[Data for locating words and elements]

☆ ☆ ☆ ☆

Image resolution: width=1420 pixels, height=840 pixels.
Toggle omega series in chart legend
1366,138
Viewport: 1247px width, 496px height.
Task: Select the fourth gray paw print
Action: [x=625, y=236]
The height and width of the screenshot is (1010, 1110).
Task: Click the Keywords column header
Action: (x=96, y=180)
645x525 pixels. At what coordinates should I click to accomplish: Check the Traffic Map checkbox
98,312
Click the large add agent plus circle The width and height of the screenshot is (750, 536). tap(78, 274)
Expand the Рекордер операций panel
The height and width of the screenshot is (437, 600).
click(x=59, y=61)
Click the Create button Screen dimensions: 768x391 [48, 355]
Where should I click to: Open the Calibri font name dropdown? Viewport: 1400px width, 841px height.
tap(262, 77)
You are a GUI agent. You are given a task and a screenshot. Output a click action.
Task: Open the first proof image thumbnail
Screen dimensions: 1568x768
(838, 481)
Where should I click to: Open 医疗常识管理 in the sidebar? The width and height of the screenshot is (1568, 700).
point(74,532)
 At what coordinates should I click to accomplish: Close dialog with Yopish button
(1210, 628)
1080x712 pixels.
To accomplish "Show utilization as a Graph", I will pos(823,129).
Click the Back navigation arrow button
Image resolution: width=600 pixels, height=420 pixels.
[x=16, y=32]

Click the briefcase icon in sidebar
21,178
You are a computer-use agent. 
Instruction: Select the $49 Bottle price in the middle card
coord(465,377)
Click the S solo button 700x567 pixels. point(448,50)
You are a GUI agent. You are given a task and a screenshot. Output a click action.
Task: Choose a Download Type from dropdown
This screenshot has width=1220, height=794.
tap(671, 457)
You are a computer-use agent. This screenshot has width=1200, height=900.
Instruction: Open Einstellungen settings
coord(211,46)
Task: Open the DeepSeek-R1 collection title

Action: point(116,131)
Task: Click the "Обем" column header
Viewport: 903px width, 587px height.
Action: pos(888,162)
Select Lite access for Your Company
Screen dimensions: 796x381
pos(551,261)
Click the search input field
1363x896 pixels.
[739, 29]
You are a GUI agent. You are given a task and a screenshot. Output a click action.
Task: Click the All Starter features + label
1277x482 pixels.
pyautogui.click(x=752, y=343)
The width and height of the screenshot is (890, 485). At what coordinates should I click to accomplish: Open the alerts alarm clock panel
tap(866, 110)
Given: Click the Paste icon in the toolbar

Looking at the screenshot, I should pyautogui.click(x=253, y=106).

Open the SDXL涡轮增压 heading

☆ ☆ ☆ ☆

> [What is asked]: Please set out every line of the rows above as a numbered list, skipping any blank lines.

> [Written solution]:
1. Image resolution: width=1420 pixels, height=840 pixels.
2. Toggle omega series in chart legend
3. 1366,138
4. Viewport: 1247px width, 496px height.
5. Task: Select the fourth gray paw print
6. Action: [x=625, y=236]
7. The height and width of the screenshot is (1010, 1110).
8. Task: Click the Keywords column header
9. Action: (x=96, y=180)
10. 645x525 pixels. At what coordinates should I click to accomplish: Check the Traffic Map checkbox
11. 98,312
12. Click the large add agent plus circle The width and height of the screenshot is (750, 536). tap(78, 274)
13. Expand the Рекордер операций panel
14. The height and width of the screenshot is (437, 600).
15. click(x=59, y=61)
16. Click the Create button Screen dimensions: 768x391 [48, 355]
17. Where should I click to: Open the Calibri font name dropdown? Viewport: 1400px width, 841px height.
18. tap(262, 77)
19. You are a GUI agent. You are given a task and a screenshot. Output a click action.
20. Task: Open the first proof image thumbnail
21. Screen dimensions: 1568x768
22. (838, 481)
23. Where should I click to: Open 医疗常识管理 in the sidebar? The width and height of the screenshot is (1568, 700).
24. point(74,532)
25.  At what coordinates should I click to accomplish: Close dialog with Yopish button
26. (1210, 628)
27. 1080x712 pixels.
28. To accomplish "Show utilization as a Graph", I will pos(823,129).
29. Click the Back navigation arrow button
30. Image resolution: width=600 pixels, height=420 pixels.
31. [x=16, y=32]
32. Click the briefcase icon in sidebar
33. 21,178
34. You are a computer-use agent. 
35. Instruction: Select the $49 Bottle price in the middle card
36. coord(465,377)
37. Click the S solo button 700x567 pixels. point(448,50)
38. You are a GUI agent. You are given a task and a screenshot. Output a click action.
39. Task: Choose a Download Type from dropdown
40. This screenshot has width=1220, height=794.
41. tap(671, 457)
42. You are a computer-use agent. This screenshot has width=1200, height=900.
43. Instruction: Open Einstellungen settings
44. coord(211,46)
45. Task: Open the DeepSeek-R1 collection title
46. Action: point(116,131)
47. Task: Click the "Обем" column header
48. Viewport: 903px width, 587px height.
49. Action: pos(888,162)
50. Select Lite access for Your Company
51. Screen dimensions: 796x381
52. pos(551,261)
53. Click the search input field
54. 1363x896 pixels.
55. [739, 29]
56. You are a GUI agent. You are given a task and a screenshot. Output a click action.
57. Task: Click the All Starter features + label
58. 1277x482 pixels.
59. pyautogui.click(x=752, y=343)
60. The width and height of the screenshot is (890, 485). At what coordinates should I click to accomplish: Open the alerts alarm clock panel
61. tap(866, 110)
62. Given: Click the Paste icon in the toolbar
63. Looking at the screenshot, I should pyautogui.click(x=253, y=106).
64. Open the SDXL涡轮增压 heading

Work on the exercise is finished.